La mañana de este viernes, la Guardia Costera de Estados Unidos incautó el buque petrolero Olina en aguas internacionales del mar Caribe, cerca de Trinidad y Tobago. La secretaria de Seguridad Nacional, Kristi Noem, confirmó la operación y señaló que la embarcación forma parte de la llamada “flota fantasma”, sospechosa de transportar crudo venezolano sujeto a sanciones.

Según el comunicado oficial, el Olina había zarpado de Venezuela cargado de petróleo y navegaba bajo bandera falsa de Timor Oriental, en un intento de evadir la vigilancia estadounidense. La funcionaria destacó que la acción se realizó en estrecha coordinación con el Departamento de Guerra, el Departamento de Estado y el Departamento de Justicia, garantizando un abordaje seguro y conforme a la ley.

El Comando Sur de Estados Unidos también confirmó el operativo, subrayando que las fuerzas interinstitucionales enviaron un mensaje claro: “no hay refugio seguro para los criminales”. Noem agregó que estas incautaciones buscan cortar fuentes de financiamiento ilícito, incluyendo actividades vinculadas al narcotráfico, y reafirmó que Washington continuará aplicando sanciones contra los buques que transporten petróleo embargado.

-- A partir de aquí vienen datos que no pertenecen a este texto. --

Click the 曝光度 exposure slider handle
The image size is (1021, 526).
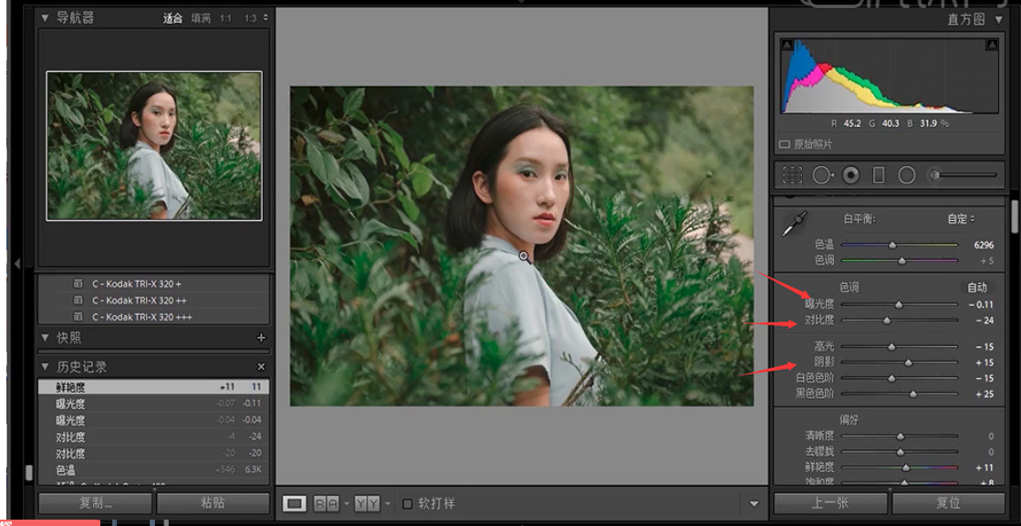pos(898,305)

Este hecho se produce en el marco de la decisión de Estados Unidos de mantener un control “indefinido” sobre las exportaciones de petróleo venezolano tras la caída de Nicolás Maduro. Con la incautación del Olina, ya suman cinco los buques retenidos en las últimas semanas, reflejando la intensificación de la presión estadounidense sobre las rutas marítimas de hidrocarburos en el Caribe.